[Entries for locating text and page elements]

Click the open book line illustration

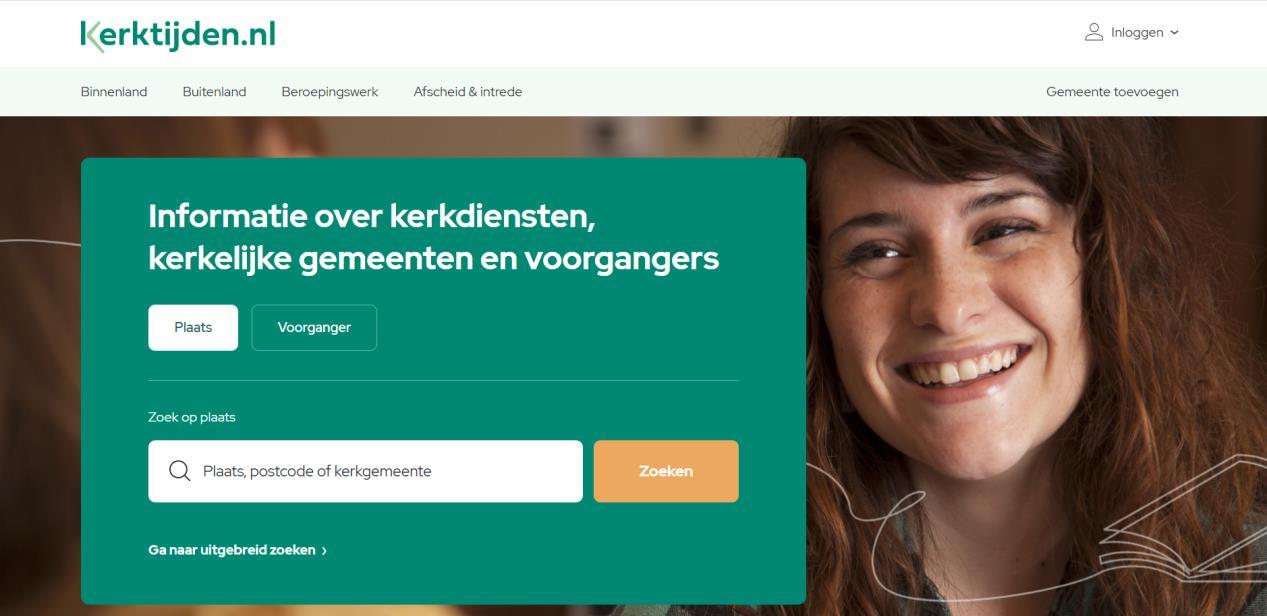click(x=1175, y=520)
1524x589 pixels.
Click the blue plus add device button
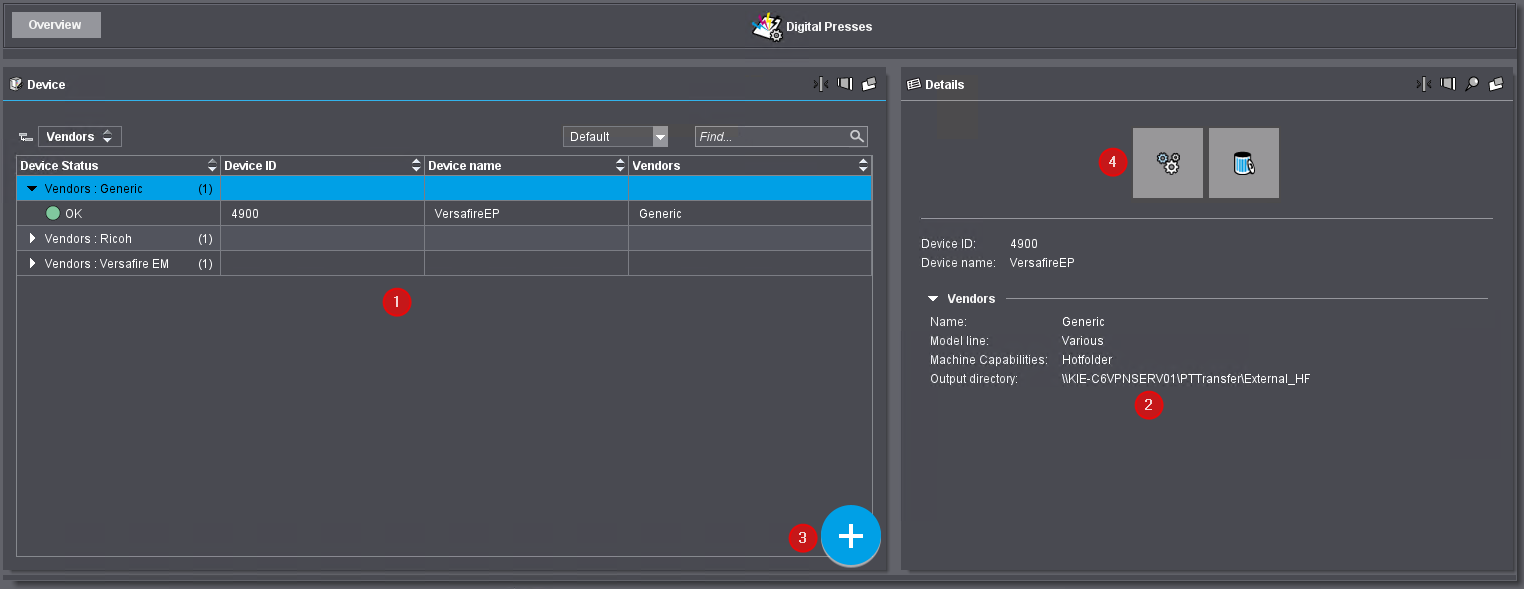(x=850, y=537)
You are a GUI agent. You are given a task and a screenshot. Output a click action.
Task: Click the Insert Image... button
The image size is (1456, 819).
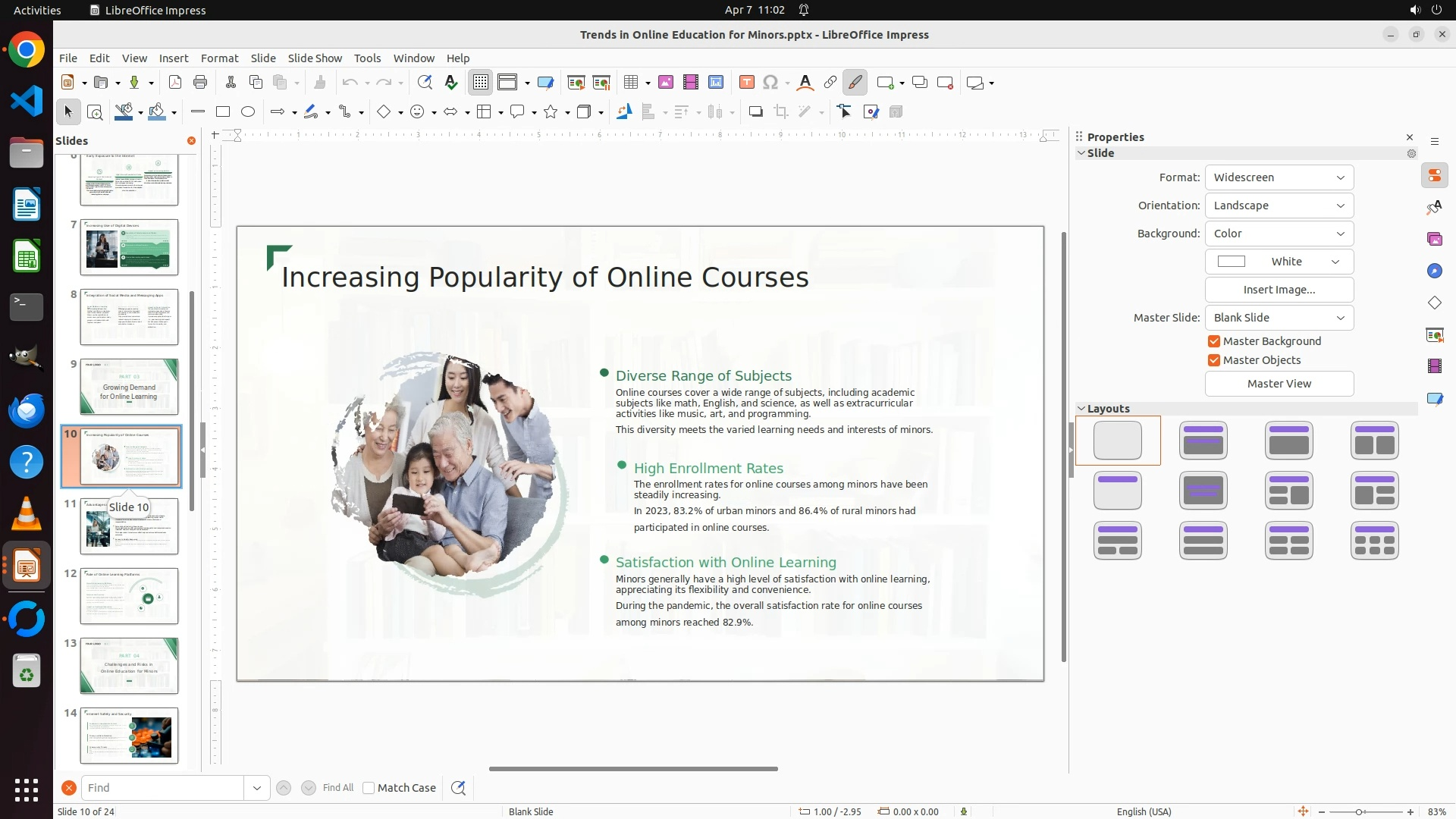1279,290
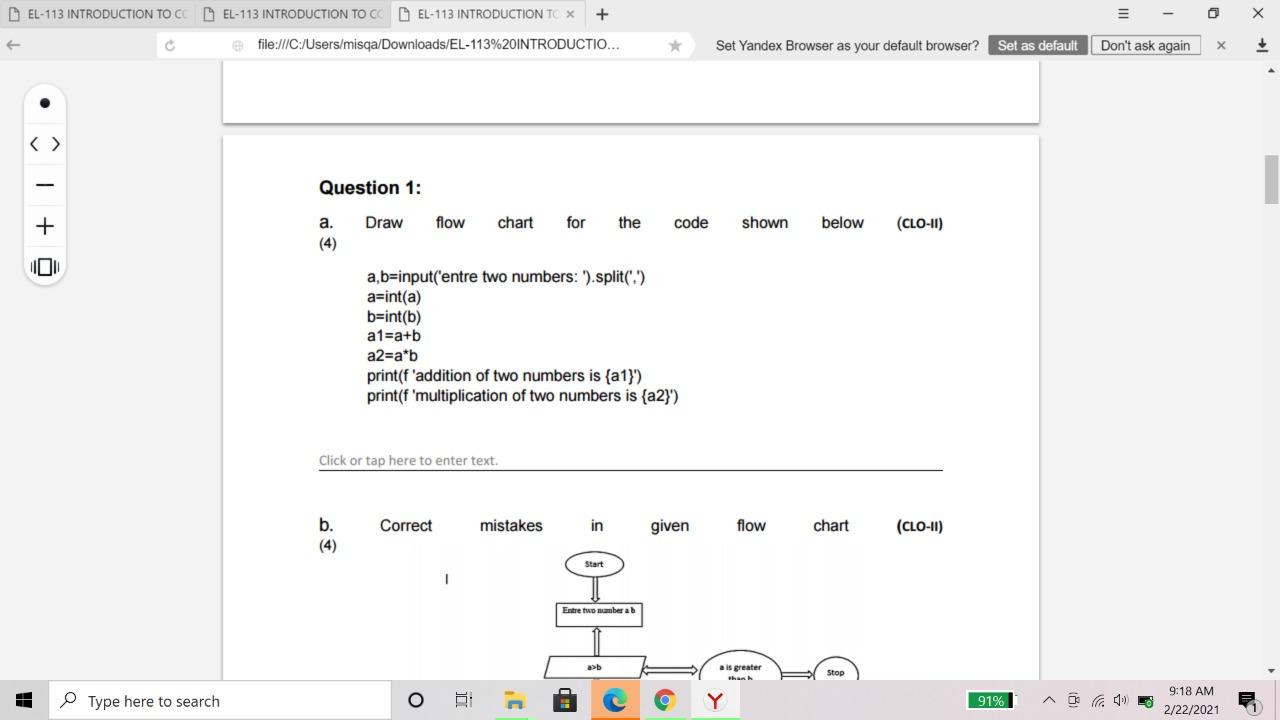Expand hidden icons in the system tray
This screenshot has height=720, width=1280.
pyautogui.click(x=1048, y=700)
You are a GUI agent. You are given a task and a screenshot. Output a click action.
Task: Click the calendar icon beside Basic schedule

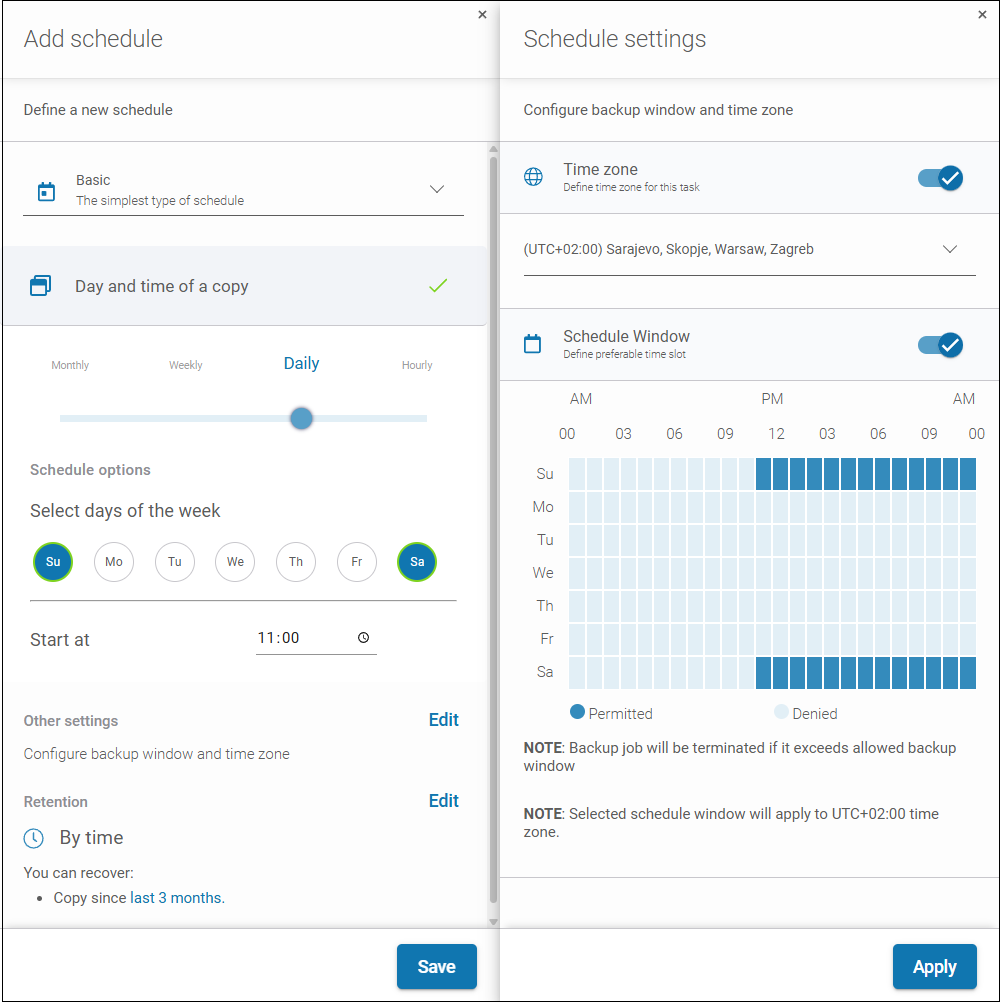point(46,191)
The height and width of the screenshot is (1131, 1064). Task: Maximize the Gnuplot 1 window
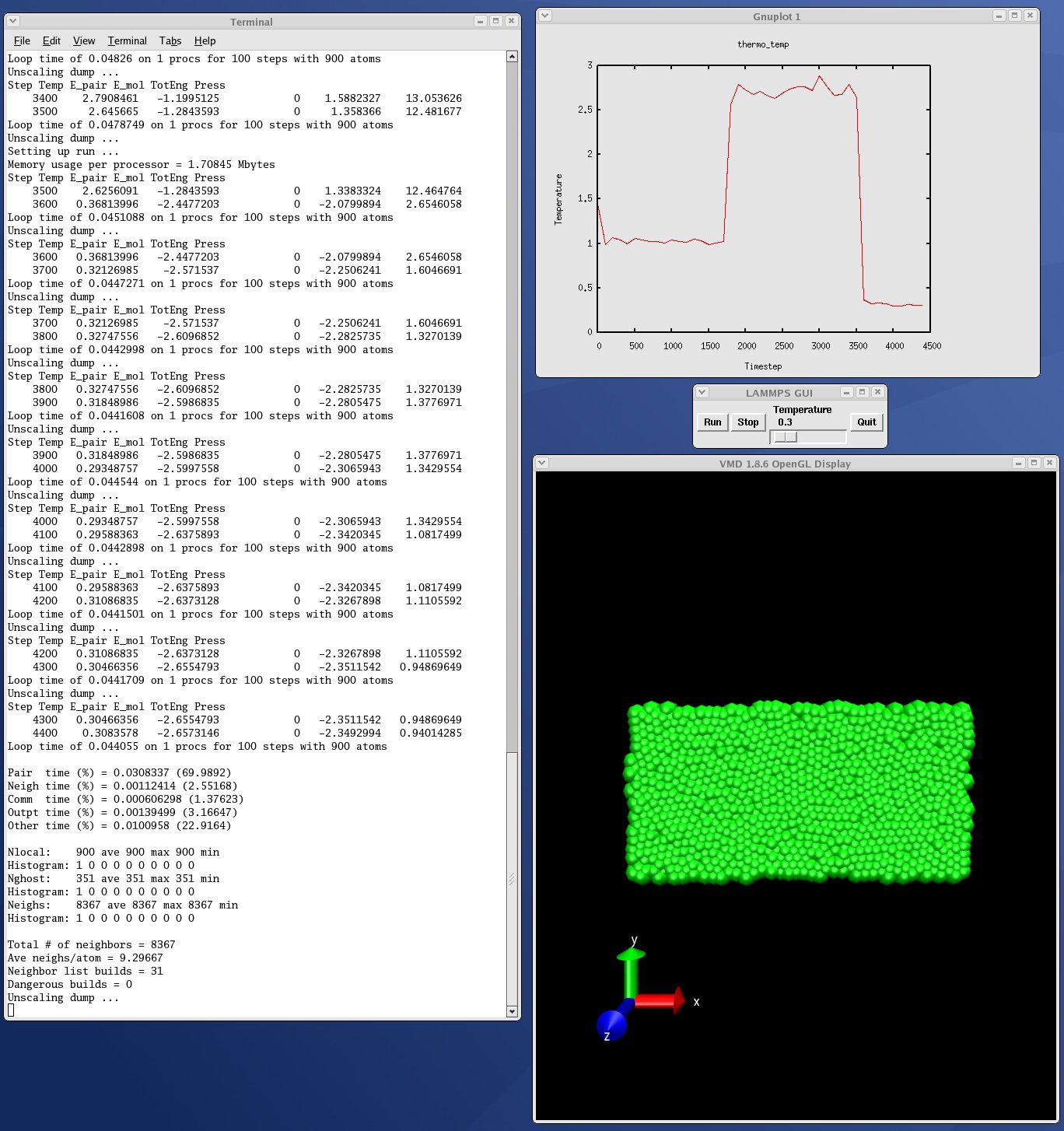[1014, 16]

Given instruction
Write out every line of the data above word for word, leaving out the pictures.

Worked solution
Click the open book line illustration

click(x=1175, y=520)
1524x589 pixels.
Click the blue plus add device button
(x=850, y=537)
You are a GUI agent. You are given a task and a screenshot. Output a click action.
Task: Click the Insert Image... button
The image size is (1456, 819).
1279,290
Expand hidden icons in the system tray
This screenshot has height=720, width=1280.
pyautogui.click(x=1048, y=700)
You are a GUI agent. You are given a task and a screenshot. Output a click action.
Task: Click the calendar icon beside Basic schedule

point(46,191)
The height and width of the screenshot is (1131, 1064). Task: Maximize the Gnuplot 1 window
[1014, 16]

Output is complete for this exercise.